Num país que já organizou um Campeonato da Europa de Futebol como o Euro 2004, que está habituado a assistir às participações dos clubes portugueses nas competições europeias, deve ser claro para todos que é às empresas de segurança privada que cabe, cada vez mais, a tarefa de assegurar a manutenção da segurança dentro dos estádios de futebol, em coordenação com as forças policiais. Não apenas no que diz respeito ao controlo de entrada, acompanhamento e acondicionamento do público nas bancadas, mas também no controlo das áreas de acesso restrito. Basta ver uma qualquer transmissão de um jogo da Liga dos Campeões para constatar que nos túneis de acesso aos balneários de todos os estádios – até no do Dragão – lá estão os stewards a desempenhar funções de segurança.
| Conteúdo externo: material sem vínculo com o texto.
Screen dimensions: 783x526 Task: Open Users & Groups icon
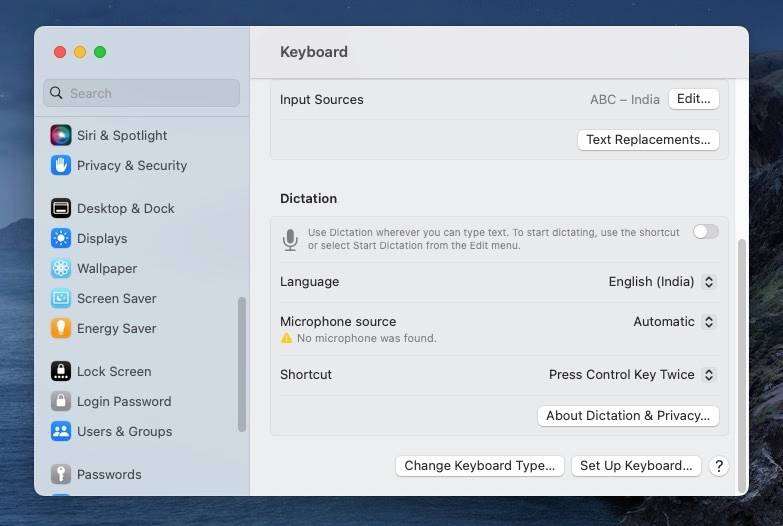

Pode haver quem não concorde com esta crescente influência de empresas privadas de segurança e é perfeitamente legítimo defender-se que, no futebol português, essa tarefa devesse ser entregue apenas às forças policiais. O que não se pode é viver com uma realidade durante anos, pactuar com ela e, depois, conforme as circunstâncias, pretender dizer que ela não existe.
E, finalmente, se era de bom senso que o Conselho de Justiça queria falar com este acórdão, mais valia que tivesse mantido os castigos aplicados pelo CD da Liga deixando, dessa forma, a todos os participantes no fenómeno futebolístico uma mensagem clara de condenação aos actos de violência. Seja contra quem for.